Restaurant Brands’ revenues rise 6% to US$1.46bn, but strong results at its Burger King and Popeyes fast food businesses overshadowed by sluggish sales at Tim Hortons
Tim Hortons launched in China and Thailand during 2019 and has sought to refurbish some of its existing store portfolio as global competition intensifies
Canadian multinational, Restaurant Brands, has reported a ‘challenging’ third quarter for Tim Hortons as like-for-like sales at the Canadian coffee chain fell 1.4% during the period. Analysts had expected growth of 0.93%. “Our results at Tim Hortons were not where we want them to be,” said Restaurant Brands CEO Jose Cil.
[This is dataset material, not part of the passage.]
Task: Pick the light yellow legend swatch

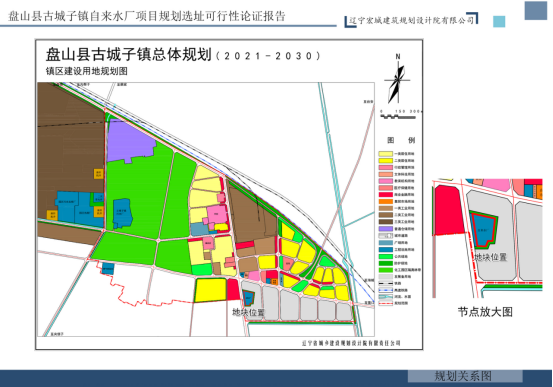Action: 385,154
Tim Hortons operates around 4,800 stores globally across North America, Mexico, Europe, the Middle East, and Asia, but the coffee chain’s native Canadian market by far its largest with around 4,300 stores. In February 2019 Tim Hortons opened its
first store in China after vowing to establish over 1,500 outlets across the vast east Asian nation in just ten years. June 2019 saw the brand enter the
Thai market with an exclusive master franchise and development agreement with WeEat Company.
Despite entering new growth markets, embarking on a store renovations programme and revamping its coffee and food menus in some markets, Tim Hortons has struggled to boost sales in 2019. The coffee chain’s like-for-likes fell 0.6% in the first quarter, returned to 0.5% growth the second quarter before falling again in the third.
Across developed coffee shop markets, Tim Hortons faces stiff competition from a host of scaled rivals pivoting their growth strategies toward premium consumer spend. In the crowded and highly competitive US coffee shop market, Tim Hortons is the third largest branded coffee chain behind Starbucks and Dunkin. However,
World Coffee Portal research shows the chain had a net reduction of 33 outlets over the last 12 months to operate a total of 661 stores.